Synagogue in Bershad, Ukraine

The Bershad Synagogue is an Orthodox Jewish synagogue, located on Narodna Street, in Bershad, in the Vinnytsia Oblast of Ukraine. Built in the beginning of the 19th century, it is one of the very few synagogues in Ukraine that was neither destroyed during World War II nor closed by the Soviet authorities in the years after the war.

The synagogue is still used by the small Jewish community of Bershad that worships in the Ashkenazi rite. It is not to be confused with the magnificent Great Synagogue, which does no longer exist.

== Architecture ==
The walls of the synagogue are wattle and daub and white-washed, looking like a common rural building. Its outer dimensions are approximately 21 m in length and 12 m in width, the height to the cornice is c. 3.3 m with a total height of 6 m.

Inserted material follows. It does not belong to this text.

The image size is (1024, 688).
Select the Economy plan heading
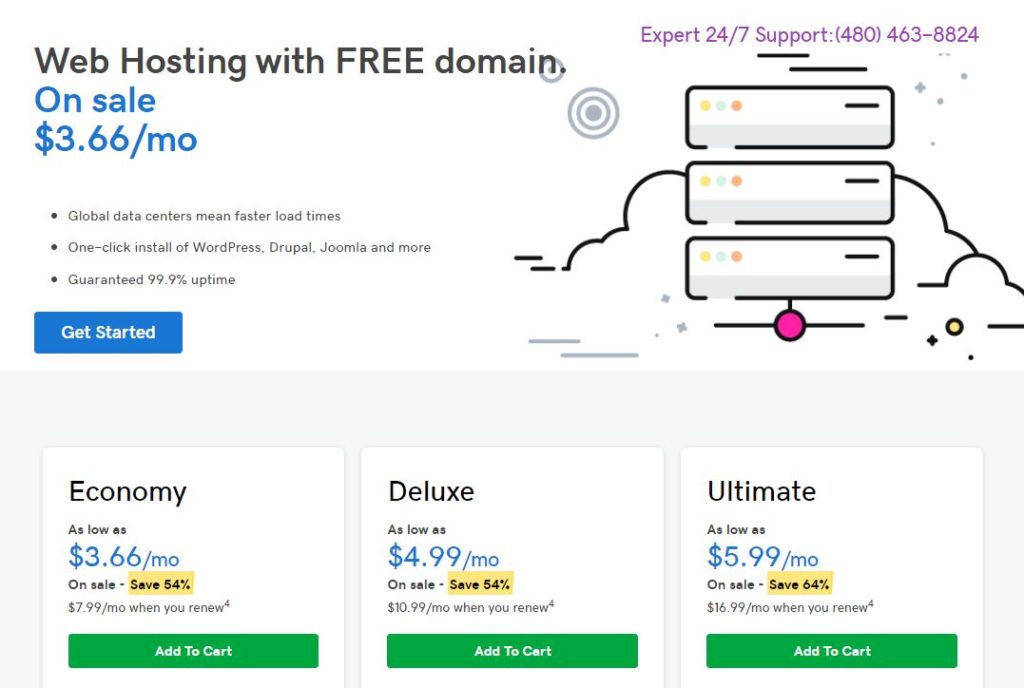128,492
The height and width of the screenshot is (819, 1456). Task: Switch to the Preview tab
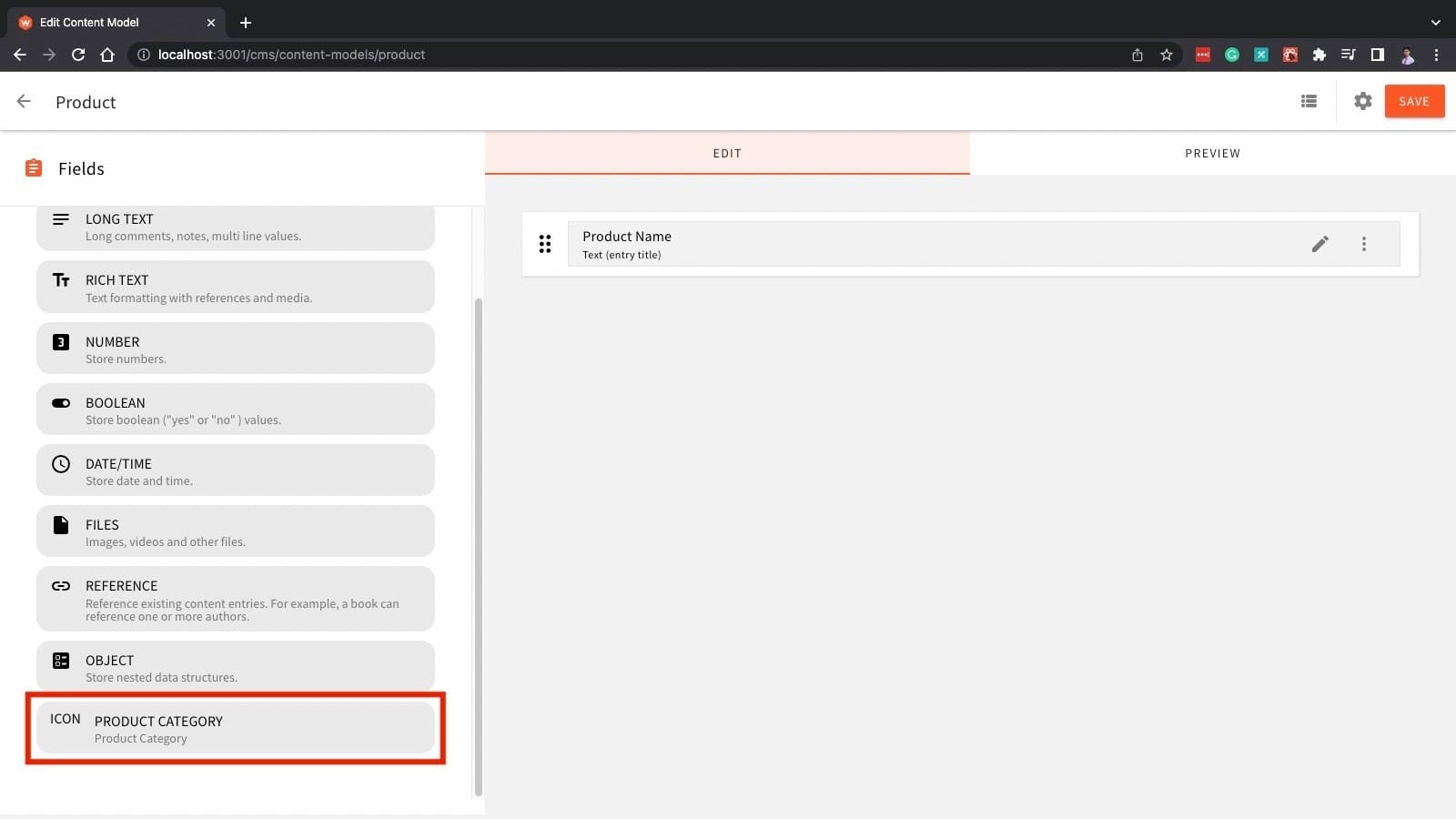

The synagogue has two main rooms: the men's prayer hall and a western room, which is 2-tired and contains the women's section and perhaps living quarters. An inner wall separates the two rooms.

There are eight wooden columns that support the two large wooden beams of the ceiling. The columns divide the space of the prayer hall into three naves. The Bimah has a simple, square, wooden construction. It is surrounded by four round wooden columns, sits in the centre of the prayer hall and is elevated by one step. Above it on the ceiling is a large Star of David. The Holy Ark, a carved wooden closet, is situated on the western wall. There is no niche for the Tora Ark.